Sinus rhythm @100bpm. Incomplete RBBB. Q wave in lead V1 |
What is the likely diagnosis? Septal MI (old)? But the patient has acute onset dyspnea and chest pain.
What is the significance of Q wave in lead V1-V2?
QS pattern in V1-2 usually is associated with a septal infarct, but it can occur with anatomic changes (vertical axis) due to lung disease or LVH and with intraventricular conduction defects such as LAFB, LBBB, and WPW or with hypertrophic cardiomyopathy.
In
one study (http://www.ncbi.nlm.nih.gov/pubmed/14731215), 99 cases
having QS deflections in both leads V1 and V2 but no other ECG abnormality were
studied and reported that prior MI, or presence of clinical CAD was present in
only about 20% of the cases. Authors further concluded that QS deflections in
leads V1-V2 appeared most often to be an artifact of precordial lead placement.

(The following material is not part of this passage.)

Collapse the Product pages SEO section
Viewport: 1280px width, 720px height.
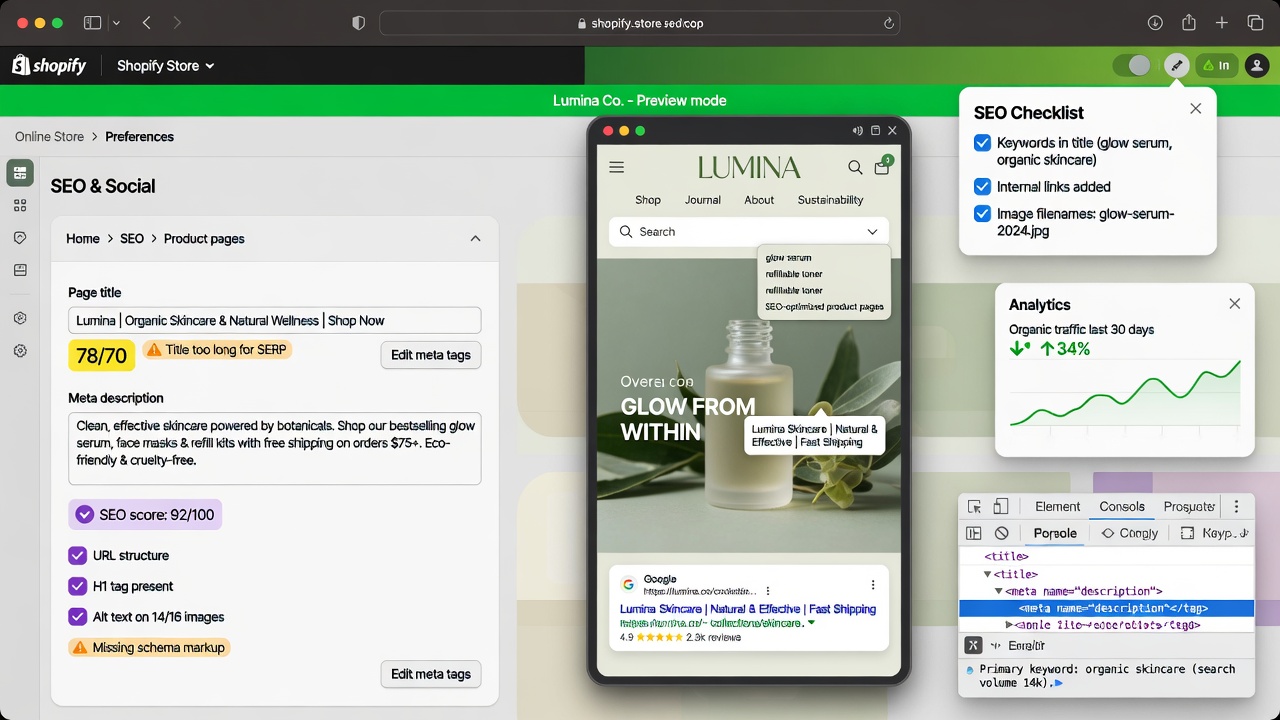tap(475, 239)
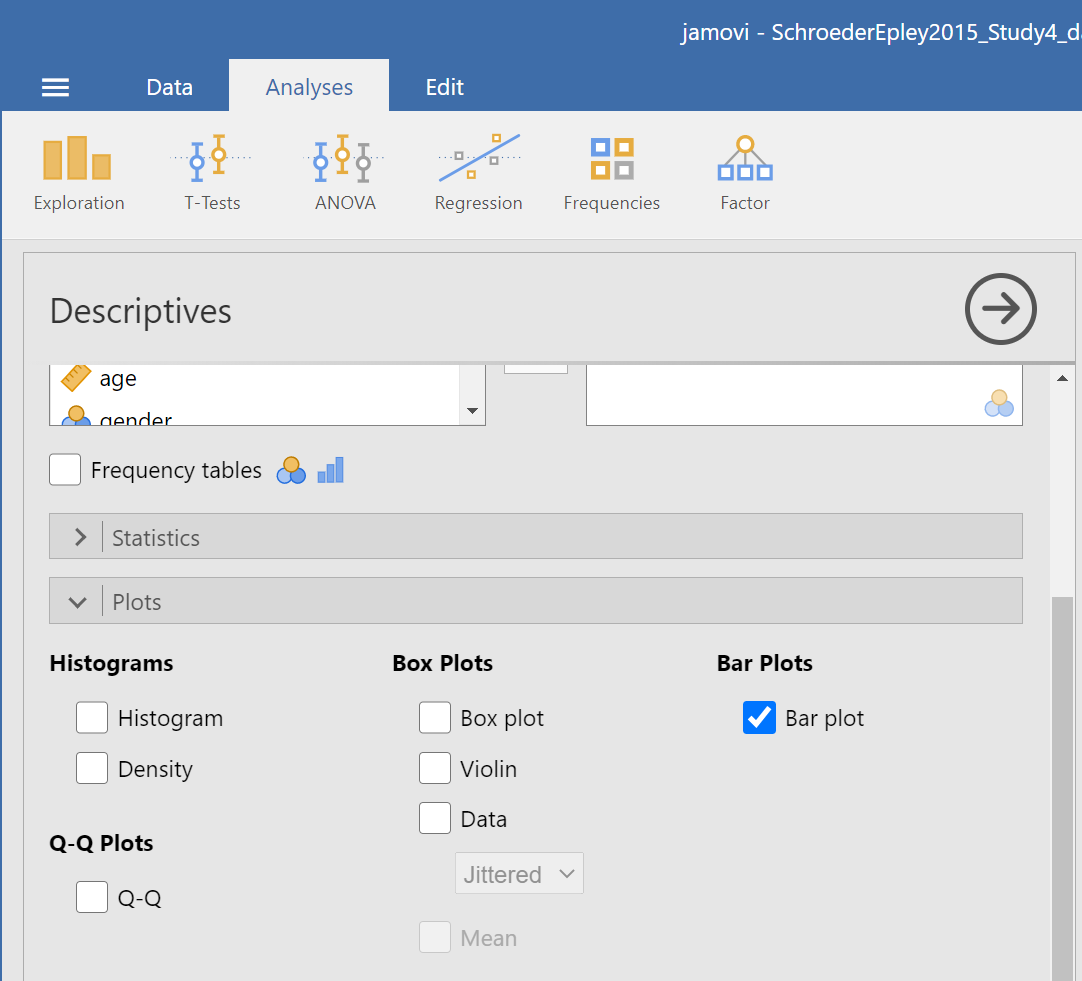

Patient in the present case had large mobile thrombus in the right heart chamber leading to Acute Pulmonary Embolism. Patient was managed by intravenous tPA and improved rapidly. (ECG courtesy: Dr Stephen W Smith)
Final note
If the history does not suggest a MI or another explanation, the ECG should be repeated with anatomically correct electrode placement. If the patient has pulmonary disease as an explanation, other ECG findings of lung disease should be present. The diagnosis of septal infarction should not be made if LAFB, LBBB or WPW are present.